Vitamin K2 Supplementation to Activate Matrix Gla Protein (MGP) as Endogenous Inhibitor of Vascular Calcification in Hemodialysis Patients

Phase 3

Completed

• Conditions: CKD 5D, Hemodialysis
• Interventions: Dietary Supplement: daily supplementation of MK-7 over 6 weeks

• Registration Number: NCT01407601
• Lead Sponsor: RWTH Aachen University

Brief Summary

Vascular calcification (VC) is a predictor of cardiovascular morbidity and mortality. Hemodialysis (HD) patients suffer from severe vascular calcifications. Matrix Gla protein (MGP) is a central calcification inhibitor of the arterial wall and its activity depends on vitamin K-dependent γ-glutamate carboxylation. Noncarboxylated MGP, formed as a result of vitamin K deficiency, is associated with cardiovascular disease. Recent studies pointed towards poor vitamin K status in HD patients.

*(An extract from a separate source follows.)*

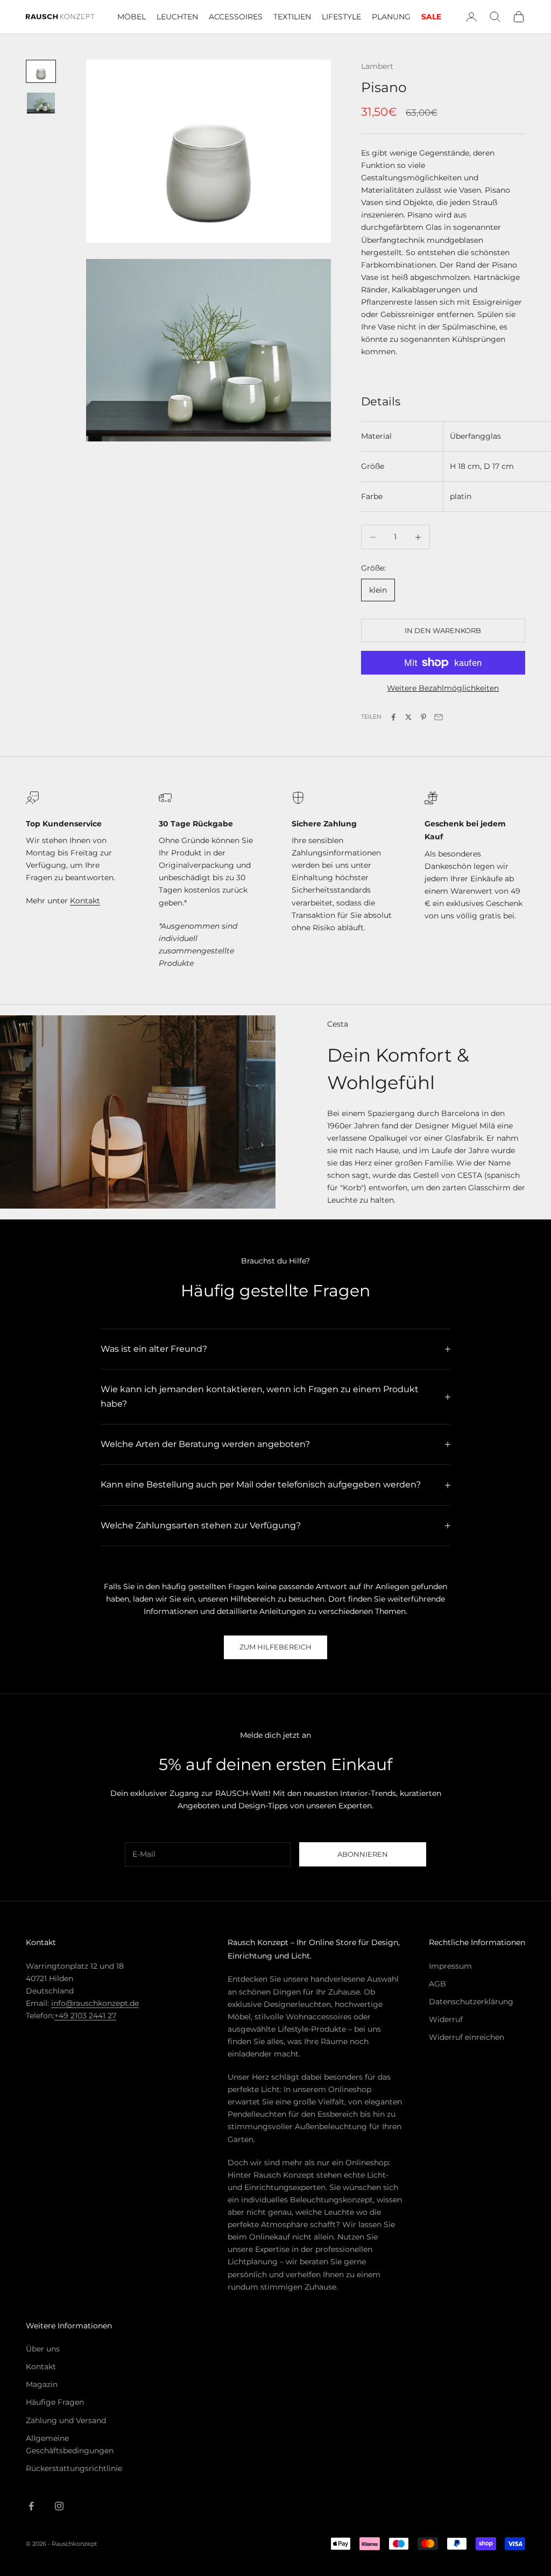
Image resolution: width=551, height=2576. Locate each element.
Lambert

We therefore aim to investigate whether daily vitamin K2 (MK-7) supplementation improves the bioactivity of vitamin K-dependent proteins in HD patients as assessed by circulating dephospho-noncarboxylated MGP (dp-ucMGP), noncarboxylated osteocalcin (ucOC) and noncarboxylated prothrombin (ucFII; PIVKA-II).

Detailed Description

Not available

Study Timeline

• Study Start: 2008-01
• Primary Completion: 2008-05
• Study Completion: 2009-07
• Study First Submitted: 2011-07-29
• Status Verified: 2011-08
• Study First Submitted QC: 2011-08-01
• Last Update Submitted: 2011-08-01
• Study First Posted: 2011-08-02
• Last Update Posted: 2011-08-02

Recruitment & Eligibility

• Status: COMPLETED
• Sex: All
• Target Recruitment: 53

Inclusion Criteria

• > 18 years of age
• minimum of 3 months of hemodialysis
• written consent

Exclusion Criteria

• chronic or acute bowel disease
• soy bean allergy
• active Vitamin K Supplementation
• oral anticoagulation with vitamin K Antagonists (coumarins)
• systemic therapy using steroids
• positive history for thrombosis or embolism
• pregnancy

Study & Design

• Study Type: INTERVENTIONAL
• Study Design: PARALLEL

Arm && Interventions

Group	Intervention	Description
45 µg MK-7	daily supplementation of MK-7 over 6 weeks	45 µg MK-7 daily over 6 weeks
135 µg MK-7	daily supplementation of MK-7 over 6 weeks	135 µg MK-7 daily over 6 weeks
360 µg MK-7	daily supplementation of MK-7 over 6 weeks	360 µg MK-7 daily over 6 weeks

Primary Outcome Measures

Name	Time	Method
Reduction of plasma levels of noncarboxylated MGP	after 6 weeks of supplementation	Noncarboxylated MGP levels \[pmol/L\] will be determined from plasma samples by a non-commercial ELISA. Plasma samples will be obtained each week of the six-week treatment period and compared to baseline values.
Reduction of plasma levels of noncarboxylated osteocalcin	after 6 weeks of supplementation	Noncarboxylated osteocalcin levels \[ng/ml\] will be determined from plasma samples by a commercial ELISA. Plasma samples will be obtained each week of the six-week treatment period and compared to baseline values.
Reduction of plasma levels of inactive prothrombin (PIVKA-II)	after 6 weeks of supplementation	PIVKA-II levels \[ng/ml\] will be determined from plasma samples by a commercial ELISA. Plasma levels at the end of the six-week treatment period will be compared to baseline levels.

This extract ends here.